Assignment —
Using the records below, repeat exactly the lines from the one holding "English (26, 1383)" through the one holding "https://doi.org/10.33936/rehuso.v4i2.2130 (74, 1213)", both ends included, and no others.

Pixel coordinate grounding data

——

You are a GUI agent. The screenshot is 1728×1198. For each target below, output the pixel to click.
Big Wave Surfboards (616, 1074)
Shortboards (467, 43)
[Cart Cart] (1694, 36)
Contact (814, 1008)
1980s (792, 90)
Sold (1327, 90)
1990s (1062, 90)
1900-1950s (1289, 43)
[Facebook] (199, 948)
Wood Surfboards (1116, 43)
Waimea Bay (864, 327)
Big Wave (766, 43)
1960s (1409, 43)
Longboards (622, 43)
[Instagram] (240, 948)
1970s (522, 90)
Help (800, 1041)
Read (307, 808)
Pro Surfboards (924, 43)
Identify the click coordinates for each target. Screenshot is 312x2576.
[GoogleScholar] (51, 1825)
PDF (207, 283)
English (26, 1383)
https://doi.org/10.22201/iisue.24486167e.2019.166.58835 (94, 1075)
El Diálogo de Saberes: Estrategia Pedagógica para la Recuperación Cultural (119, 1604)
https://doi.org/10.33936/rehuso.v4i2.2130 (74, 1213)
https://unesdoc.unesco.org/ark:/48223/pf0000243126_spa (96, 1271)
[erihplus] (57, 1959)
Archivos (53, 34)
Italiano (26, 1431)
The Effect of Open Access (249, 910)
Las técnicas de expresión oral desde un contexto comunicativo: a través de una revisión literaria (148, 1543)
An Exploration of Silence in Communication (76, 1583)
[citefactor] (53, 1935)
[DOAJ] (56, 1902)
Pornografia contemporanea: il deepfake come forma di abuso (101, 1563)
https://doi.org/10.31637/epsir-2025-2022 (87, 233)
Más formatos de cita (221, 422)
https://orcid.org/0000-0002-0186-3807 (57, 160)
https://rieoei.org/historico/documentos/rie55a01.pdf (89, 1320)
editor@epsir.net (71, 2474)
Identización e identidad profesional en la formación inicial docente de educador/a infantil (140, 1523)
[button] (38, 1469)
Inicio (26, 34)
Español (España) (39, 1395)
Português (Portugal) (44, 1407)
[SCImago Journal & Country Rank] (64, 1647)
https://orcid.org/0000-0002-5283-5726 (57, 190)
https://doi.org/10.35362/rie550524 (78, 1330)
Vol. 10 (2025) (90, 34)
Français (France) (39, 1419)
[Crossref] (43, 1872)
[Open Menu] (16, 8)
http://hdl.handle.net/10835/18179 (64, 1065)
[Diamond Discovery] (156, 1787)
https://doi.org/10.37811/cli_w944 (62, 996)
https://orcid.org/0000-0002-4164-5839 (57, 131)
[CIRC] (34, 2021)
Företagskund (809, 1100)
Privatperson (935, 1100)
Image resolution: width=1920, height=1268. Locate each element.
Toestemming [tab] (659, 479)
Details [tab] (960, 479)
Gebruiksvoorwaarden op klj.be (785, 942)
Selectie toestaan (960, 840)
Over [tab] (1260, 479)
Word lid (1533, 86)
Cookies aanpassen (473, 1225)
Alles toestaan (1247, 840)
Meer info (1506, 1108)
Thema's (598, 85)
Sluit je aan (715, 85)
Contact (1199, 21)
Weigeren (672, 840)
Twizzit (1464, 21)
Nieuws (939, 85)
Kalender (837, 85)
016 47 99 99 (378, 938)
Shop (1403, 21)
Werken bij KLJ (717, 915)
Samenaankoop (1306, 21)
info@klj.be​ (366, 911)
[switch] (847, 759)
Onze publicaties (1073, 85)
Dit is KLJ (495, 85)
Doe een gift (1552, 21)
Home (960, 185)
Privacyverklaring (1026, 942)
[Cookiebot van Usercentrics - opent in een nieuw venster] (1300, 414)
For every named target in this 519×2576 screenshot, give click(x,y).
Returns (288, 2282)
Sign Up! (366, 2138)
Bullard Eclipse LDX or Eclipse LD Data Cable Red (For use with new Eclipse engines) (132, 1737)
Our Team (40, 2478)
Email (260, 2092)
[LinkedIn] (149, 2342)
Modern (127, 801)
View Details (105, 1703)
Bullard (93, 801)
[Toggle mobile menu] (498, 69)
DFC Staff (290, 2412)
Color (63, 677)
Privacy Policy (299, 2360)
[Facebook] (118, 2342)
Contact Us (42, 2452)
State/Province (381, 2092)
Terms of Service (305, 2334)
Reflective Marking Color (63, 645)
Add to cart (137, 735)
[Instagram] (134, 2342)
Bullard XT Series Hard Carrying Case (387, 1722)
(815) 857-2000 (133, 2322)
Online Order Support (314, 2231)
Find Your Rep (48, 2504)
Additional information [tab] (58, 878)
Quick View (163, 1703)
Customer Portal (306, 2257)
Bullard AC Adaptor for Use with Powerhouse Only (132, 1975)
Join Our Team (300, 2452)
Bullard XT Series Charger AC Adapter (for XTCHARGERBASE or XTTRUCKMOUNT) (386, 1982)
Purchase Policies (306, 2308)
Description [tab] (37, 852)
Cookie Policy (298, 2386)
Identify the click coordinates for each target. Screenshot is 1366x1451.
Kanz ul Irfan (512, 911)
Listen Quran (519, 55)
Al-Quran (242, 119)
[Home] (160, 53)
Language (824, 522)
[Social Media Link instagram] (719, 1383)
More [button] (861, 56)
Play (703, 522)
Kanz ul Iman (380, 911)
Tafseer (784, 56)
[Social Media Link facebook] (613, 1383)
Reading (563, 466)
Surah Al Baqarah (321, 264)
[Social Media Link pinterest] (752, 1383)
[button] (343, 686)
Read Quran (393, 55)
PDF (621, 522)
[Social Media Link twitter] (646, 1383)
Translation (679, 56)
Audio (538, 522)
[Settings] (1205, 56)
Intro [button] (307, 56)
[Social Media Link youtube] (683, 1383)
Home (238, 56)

——

Exercise output —
English (26, 1383)
https://doi.org/10.22201/iisue.24486167e.2019.166.58835 (94, 1075)
El Diálogo de Saberes: Estrategia Pedagógica para la Recuperación Cultural (119, 1604)
https://doi.org/10.33936/rehuso.v4i2.2130 (74, 1213)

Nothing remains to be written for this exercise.